Topping the October 2105 Library Reads is yet another debut - City on Fire * * * by Garth Risk Hallberg, praised by early reviewers from being a "very-damn-good American novel"; "(an) epic tale - both a compelling mystery and a literary tour de force"; to "maniacally detailed, exhaustingly clever", and always "highly entertaining". Don't wait to reserve this one.

The titular city is, of course New York, in the "exquisitely grungy" mid-1970s, where musicians, writers, and power brokers connect, often in the most astonishing ways. The mystery is who shot fanzine writer and hanger-on in the Manhattan punk scene Sam(antha) Cicciaro in Central Park on New Year's Eve 1976, and why. Clinging to life, Sam (who is central to several of the plot threads) was found by Mercer Goodman, an intelligent young black man from Georgia, who was William Hamilton-Sweeney's lover, a musician and heroin addict and the estranged son of a banking titan.

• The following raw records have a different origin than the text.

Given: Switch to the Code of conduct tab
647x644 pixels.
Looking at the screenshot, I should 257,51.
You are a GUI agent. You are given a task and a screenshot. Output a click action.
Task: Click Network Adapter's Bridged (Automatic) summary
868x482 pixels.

Meanwhile, remnants of the band William once belonged to have holed up on Manhattan's Lower East Side and are plotting some kind of a revolution, possibly violent. Richard Kosgroth, a magazine journalist whose profile of Sam's father, the head of a fireworks firm, leads to suspicion that there's a bigger story to be told.

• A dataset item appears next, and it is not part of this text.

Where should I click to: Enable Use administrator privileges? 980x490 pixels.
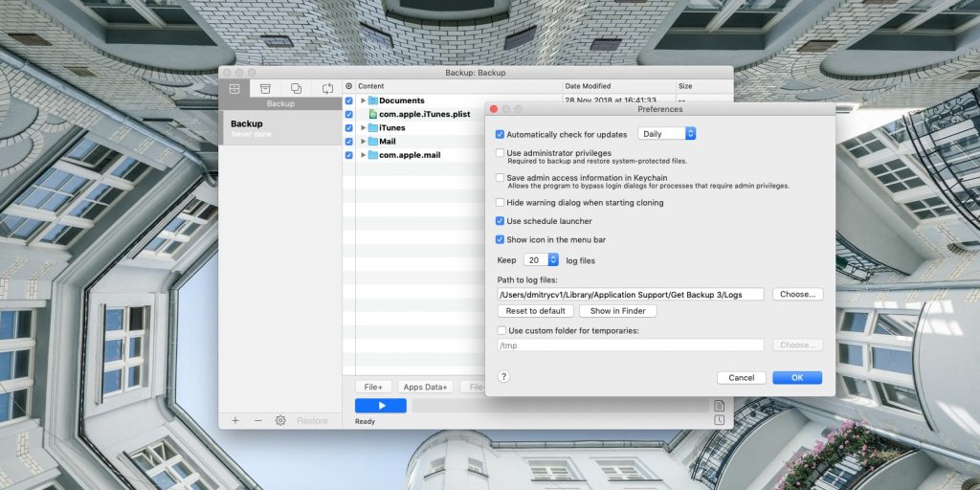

"Throughout, Hallberg expertly handles the multiple shifts in perspective, vibrantly portraying a specific time and place and creating memorable character...all wandering the vast, ongoing American dreamscape that is New York City."

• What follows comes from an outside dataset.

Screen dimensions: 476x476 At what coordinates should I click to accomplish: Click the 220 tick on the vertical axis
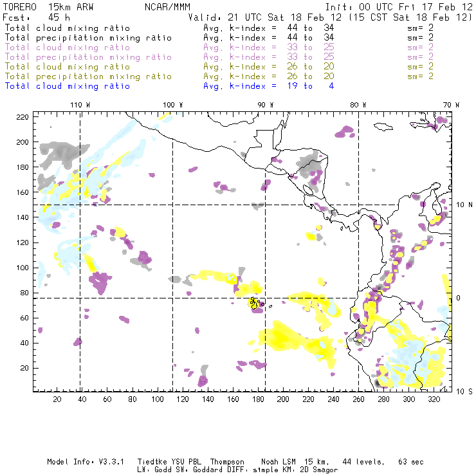coord(23,116)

"At times this (900-page) novel feels like a metafictional tribute to America's finest doorstop manufacturers, circa 1970 to the present: Price (street-wise cops), Wolfe (top-tier wealth), Franzen (busted families), Wallace (the seductions of drugs and pop culture), and DeLillo (the unseen forces behind everything)... an ambitious showpiece for just how much the novel can contain without busting apart." Will appeal to fans of the multiple award-winner A Visit From the Goon Squad by Jennifer Egan. Film rights sold to Scott Rudin.